We add the train and evaluate methods in the agents, similar to the last exercise so that it is easier to run some tests. Nothing to code here. Note that the number of steps for training are episodes here, as we only change the weights at the end of episodes.

In [None]:
%%add_to VPGAgent
def train(self, env: gym.Env, 
          nr_episodes_train: int, 
          eval_env: gym.Env, 
          eval_frequency: int, 
          eval_nr_episodes: int,
          eval_gamma: float = 1.0):
    """
    Train the agent on the given environment for the given number of episodes.
    Args:
        env: The environment on which to train the agent
        nr_episodes_train: the number of episodes to train
        eval_env: the environment to use for evaluation
        eval_frequency: Frequency of evaluation of the trained agent (in episodes)
        eval_nr_episodes: The number of episodes to evaluate
    """
    nr_episodes = 0
    while True:
        obs, _ = env.reset()
        a = self.step_first(obs)
        done = False
        truncated = False
        while not done and not truncated:
            obs, reward, done, truncated, _ = env.step(a)
            a = self.step(obs, reward, done or truncated)

        nr_episodes += 1
        if nr_episodes % eval_frequency == 0:
            rewards = self.evaluate(eval_env, eval_nr_episodes, eval_gamma)
            print(f'Evaluation: Episode trained {nr_episodes}, mean reward: {np.mean(rewards)}')
        
        if nr_episodes > nr_episodes_train:
            return

def evaluate(self, env: gym.Env, nr_episodes: int, gamma: float = 1.0):
    """
    Evaluate the agent on the given environment for the given number of episodes.
    Args:
        env: the environment on which to evaluate the agent
        nr_episodes: the number of episodes to evaluate
        
    Returns:
        the rewards for the episodes
    """
    rewards = []
    for e in range(nr_episodes):
        obs, _ = env.reset()
        a,_ = self.calculate_action(obs)
        done = False
        truncated = False
        episode_reward = 0
        gamma_current = gamma
        while not done and not truncated:
            obs, reward, done, truncated, _ = env.step(a)
            a, _ = self.calculate_action(obs)
            episode_reward += gamma_current * reward
            gamma_current *= gamma
        rewards.append(episode_reward)
    return rewards

We train the agent for a number of steps to test

In [None]:
env = gym.make(environment_name)
eval_env = gym.make(environment_name)

obs, info = env.reset()
np.random.seed(0)

agent = VPGAgent(env.observation_space, 
                 env.action_space,
                 gamma=0.99,
                 learning_rate=0.001)

agent.train(env, nr_episodes_train=1000, eval_env=eval_env, eval_frequency=25, eval_nr_episodes=1, eval_gamma=1.0)

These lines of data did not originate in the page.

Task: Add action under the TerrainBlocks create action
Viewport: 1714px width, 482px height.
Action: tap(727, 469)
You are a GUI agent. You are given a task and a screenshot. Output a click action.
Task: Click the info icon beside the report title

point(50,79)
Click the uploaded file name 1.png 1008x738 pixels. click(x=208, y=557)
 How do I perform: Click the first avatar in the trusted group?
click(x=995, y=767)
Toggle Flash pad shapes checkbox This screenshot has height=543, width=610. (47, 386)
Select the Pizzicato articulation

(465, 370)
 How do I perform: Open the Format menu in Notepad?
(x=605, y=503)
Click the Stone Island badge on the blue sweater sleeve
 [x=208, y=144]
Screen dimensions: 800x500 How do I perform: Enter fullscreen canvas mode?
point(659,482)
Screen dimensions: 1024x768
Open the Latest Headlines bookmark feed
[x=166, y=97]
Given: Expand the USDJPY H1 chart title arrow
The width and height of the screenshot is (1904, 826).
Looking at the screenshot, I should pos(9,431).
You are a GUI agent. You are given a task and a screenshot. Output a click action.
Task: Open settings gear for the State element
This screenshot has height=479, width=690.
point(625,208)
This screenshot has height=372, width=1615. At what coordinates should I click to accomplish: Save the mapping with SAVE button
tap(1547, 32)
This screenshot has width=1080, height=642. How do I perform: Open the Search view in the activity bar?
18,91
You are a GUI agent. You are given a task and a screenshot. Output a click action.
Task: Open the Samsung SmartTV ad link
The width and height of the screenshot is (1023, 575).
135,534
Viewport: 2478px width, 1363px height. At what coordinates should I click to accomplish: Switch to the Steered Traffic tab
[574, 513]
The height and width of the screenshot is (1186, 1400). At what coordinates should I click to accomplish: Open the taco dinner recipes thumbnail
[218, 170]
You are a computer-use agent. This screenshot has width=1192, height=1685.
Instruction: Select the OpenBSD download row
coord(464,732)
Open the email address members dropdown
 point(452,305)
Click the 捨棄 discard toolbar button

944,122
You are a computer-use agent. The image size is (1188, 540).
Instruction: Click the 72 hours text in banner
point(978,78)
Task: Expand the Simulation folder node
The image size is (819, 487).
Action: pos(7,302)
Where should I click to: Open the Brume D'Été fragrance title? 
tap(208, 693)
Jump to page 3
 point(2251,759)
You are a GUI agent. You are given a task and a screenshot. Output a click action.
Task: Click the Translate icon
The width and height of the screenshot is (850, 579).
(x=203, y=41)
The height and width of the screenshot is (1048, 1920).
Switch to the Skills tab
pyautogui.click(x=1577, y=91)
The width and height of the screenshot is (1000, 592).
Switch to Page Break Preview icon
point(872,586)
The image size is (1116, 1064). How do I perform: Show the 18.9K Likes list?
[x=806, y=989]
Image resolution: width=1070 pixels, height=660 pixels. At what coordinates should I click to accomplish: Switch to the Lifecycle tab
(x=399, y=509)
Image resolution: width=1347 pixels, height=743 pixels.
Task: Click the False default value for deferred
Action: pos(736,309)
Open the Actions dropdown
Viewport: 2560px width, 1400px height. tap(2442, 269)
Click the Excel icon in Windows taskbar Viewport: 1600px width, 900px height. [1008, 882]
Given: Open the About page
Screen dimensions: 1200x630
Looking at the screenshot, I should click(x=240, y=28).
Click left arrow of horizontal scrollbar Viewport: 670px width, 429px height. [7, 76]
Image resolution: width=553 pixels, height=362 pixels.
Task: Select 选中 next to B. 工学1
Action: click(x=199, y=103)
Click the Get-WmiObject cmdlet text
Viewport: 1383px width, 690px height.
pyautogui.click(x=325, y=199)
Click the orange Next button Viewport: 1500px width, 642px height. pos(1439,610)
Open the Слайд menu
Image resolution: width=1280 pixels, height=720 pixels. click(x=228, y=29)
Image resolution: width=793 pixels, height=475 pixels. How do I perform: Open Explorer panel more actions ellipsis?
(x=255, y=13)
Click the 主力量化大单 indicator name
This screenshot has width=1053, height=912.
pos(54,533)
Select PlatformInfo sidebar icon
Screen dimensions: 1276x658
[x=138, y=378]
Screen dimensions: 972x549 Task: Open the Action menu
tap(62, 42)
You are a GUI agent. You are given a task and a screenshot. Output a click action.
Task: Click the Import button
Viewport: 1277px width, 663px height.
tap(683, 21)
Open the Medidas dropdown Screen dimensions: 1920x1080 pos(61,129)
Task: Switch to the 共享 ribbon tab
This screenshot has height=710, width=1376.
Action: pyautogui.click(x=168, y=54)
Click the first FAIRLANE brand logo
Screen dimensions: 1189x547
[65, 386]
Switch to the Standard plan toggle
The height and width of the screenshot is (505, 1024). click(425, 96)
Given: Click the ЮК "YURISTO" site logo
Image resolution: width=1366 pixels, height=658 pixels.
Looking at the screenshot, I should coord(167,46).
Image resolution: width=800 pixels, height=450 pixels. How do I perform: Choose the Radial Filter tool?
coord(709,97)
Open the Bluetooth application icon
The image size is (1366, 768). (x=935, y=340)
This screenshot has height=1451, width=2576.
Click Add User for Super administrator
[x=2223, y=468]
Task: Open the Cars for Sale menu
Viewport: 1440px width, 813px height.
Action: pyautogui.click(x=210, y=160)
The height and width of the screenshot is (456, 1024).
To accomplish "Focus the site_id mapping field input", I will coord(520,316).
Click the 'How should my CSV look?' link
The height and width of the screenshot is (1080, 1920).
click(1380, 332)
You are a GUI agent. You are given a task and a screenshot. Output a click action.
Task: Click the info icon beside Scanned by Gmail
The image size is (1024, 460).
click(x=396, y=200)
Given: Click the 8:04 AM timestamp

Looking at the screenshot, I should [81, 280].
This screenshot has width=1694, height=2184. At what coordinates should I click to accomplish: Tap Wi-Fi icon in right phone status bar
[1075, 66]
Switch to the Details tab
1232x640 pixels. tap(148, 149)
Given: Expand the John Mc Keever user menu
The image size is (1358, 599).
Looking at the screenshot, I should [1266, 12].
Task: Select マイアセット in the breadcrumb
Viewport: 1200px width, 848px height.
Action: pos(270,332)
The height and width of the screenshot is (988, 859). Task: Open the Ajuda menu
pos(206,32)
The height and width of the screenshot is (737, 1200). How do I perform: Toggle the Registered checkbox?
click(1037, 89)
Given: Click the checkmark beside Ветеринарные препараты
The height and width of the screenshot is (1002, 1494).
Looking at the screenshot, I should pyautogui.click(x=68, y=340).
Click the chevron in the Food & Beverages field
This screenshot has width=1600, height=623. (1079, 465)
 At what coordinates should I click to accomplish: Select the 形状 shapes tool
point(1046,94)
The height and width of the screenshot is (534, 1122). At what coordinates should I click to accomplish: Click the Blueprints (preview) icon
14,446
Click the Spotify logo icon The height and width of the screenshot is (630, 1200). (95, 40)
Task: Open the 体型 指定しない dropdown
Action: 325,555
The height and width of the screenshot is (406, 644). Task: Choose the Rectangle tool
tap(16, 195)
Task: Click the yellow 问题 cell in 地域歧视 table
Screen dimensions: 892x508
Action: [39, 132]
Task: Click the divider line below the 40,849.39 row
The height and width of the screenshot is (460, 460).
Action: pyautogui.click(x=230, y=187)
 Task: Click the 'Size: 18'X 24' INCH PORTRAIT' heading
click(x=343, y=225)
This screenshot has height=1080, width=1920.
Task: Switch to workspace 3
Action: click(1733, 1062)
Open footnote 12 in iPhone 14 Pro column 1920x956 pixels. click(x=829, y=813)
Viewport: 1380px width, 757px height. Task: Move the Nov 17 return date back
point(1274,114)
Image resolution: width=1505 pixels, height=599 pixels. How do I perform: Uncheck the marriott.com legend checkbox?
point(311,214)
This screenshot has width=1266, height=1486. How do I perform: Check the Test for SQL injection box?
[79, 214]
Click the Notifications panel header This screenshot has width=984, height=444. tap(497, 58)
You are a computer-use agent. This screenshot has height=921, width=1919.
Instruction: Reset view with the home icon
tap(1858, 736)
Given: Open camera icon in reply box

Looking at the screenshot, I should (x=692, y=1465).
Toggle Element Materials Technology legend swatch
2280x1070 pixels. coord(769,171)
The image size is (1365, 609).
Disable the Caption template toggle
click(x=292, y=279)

# calculate return at end using evaluation
return_eval = agent.evaluate(env=eval_env, nr_episodes=1, gamma=1.0)

print(f'Evaluation: {return_eval}')
  

In [None]:
# training for longer (1000 episodes) should obtain quite good results

In [None]:
def display_environment(env):
    plt.figure(figsize=(6,4))
    plt.imshow(env.render())
    plt.axis('off') 
    display.display(plt.gcf())
    display.clear_output(wait=True)
    plt.close()

env = gym.make(environment_name, render_mode='rgb_array')
obs, _  = env.reset()
for _ in range(200):
    action, _ = agent.calculate_action(obs)
    obs, _, _, _,_ = env.step(action)  # Take a random action
    display_environment(env)

Congratulations, you implemented a full policy gradient algorithm!